Il 31 maggio 2010 Municipio e Consiglio di Stato hanno siglato una convenzione per la messa a disposizione  e la gestione data al Museo Cantonale d’Arte di spazi espositivi presso il LAC “la cui finalità ultima va individuata nella volontà delle due Autorità politiche di presentare al pubblico locale, nazionale ed internazionale un prodotto culturale condiviso e unico e, in futuro, un unico Museo d’Arte di riferimento per tutta la regione”. 

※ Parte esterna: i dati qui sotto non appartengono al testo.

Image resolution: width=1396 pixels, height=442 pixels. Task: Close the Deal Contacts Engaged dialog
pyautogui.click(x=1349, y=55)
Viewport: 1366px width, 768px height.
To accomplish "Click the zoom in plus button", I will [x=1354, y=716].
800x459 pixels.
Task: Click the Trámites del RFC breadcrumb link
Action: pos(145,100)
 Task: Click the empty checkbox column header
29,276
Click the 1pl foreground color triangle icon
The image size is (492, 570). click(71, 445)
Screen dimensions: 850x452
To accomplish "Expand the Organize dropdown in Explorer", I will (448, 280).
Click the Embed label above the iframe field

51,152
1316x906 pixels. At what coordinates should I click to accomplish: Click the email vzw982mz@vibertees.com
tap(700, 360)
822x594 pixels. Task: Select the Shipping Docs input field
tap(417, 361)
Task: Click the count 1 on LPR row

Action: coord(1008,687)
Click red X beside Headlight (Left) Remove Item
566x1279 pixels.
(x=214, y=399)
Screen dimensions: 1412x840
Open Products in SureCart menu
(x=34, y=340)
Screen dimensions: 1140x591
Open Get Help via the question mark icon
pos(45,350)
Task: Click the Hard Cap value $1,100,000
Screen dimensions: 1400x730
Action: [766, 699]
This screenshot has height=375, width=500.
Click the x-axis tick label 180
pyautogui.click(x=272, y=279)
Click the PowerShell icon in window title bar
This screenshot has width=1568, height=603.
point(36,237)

Il Museo d’arte della Svizzera italiana avrà due sedi. Al LAC focalizzerà il suo interesse soprattutto sull’arte del Novecento e contemporanea, nelle diverse forme e tecniche espressive, dedicando attenzione sia agli artisti giovani ed emergenti, sia a quelli già storicizzati, ai temi attuali e futuri delle arti e della società, proponendo esposizioni interdisciplinari in collaborazione con il settore del teatro e della musica.

Negli spazi di Palazzo Reali, attuale sede del Museo cantonale d’arte e sede istituzionale del nuovo Museo della Svizzera italiana che accoglierà il personale scientifico, amministrativo e tecnico del Museo, verranno presentate le collezioni e mostre relazionate con la storia dell’arte del territorio.

Il nuovo museo condividerà i valori che il LAC ha identificato per se stesso e per le istituzioni culturali che ne producono i contenuti:

  • Cultura come bene comune. Il Museo considera il patrimonio artistico come un bene comune e collettivo e opera per garantirne la piena fruibilità ed accessibilità.
  • Impegno sul territorio. Il Museo s’impegna responsabilmente per contribuire alla crescita culturale della società.
  • Funzione pubblica. Il Museo orienta la propria azione verso una gestione delle risorse efficace, efficiente ed eticamente orientata, conscio dei significati che appartengono alla funzione pubblica.
  • Qualità, creatività e innovazione. Il Museo persegue la qualità senza compromessi e incentiva la creatività e l’innovazione con attenzione alle nuove generazioni.

Oltre alla tutela, alla ricerca, conservazione e incremento del patrimonio artistico, il museo intende favorire con la sua azione culturale la sperimentazione, il confronto, il rispetto, indagando temi e problematiche della realtà odierna. Obiettivo primario per il Museo è un suo specifico posizionamento attraverso mostre monografiche e tematiche di qualità e richiamo, affiancate da altre di dimensioni più contenute che contribuiranno ad animare e vivacizzare l’Istituto lungo tutto l’arco dell’anno anche grazie alle molteplici iniziative legate alla mediazione culturale (visite guidate, conferenze, simposi, serate tematiche, ecc.).

Il museo vuole coinvolgere sia il pubblico locale, che cittadino e cantonale, rafforzando al contempo la sua attrattiva sul piano nazionale e internazionale.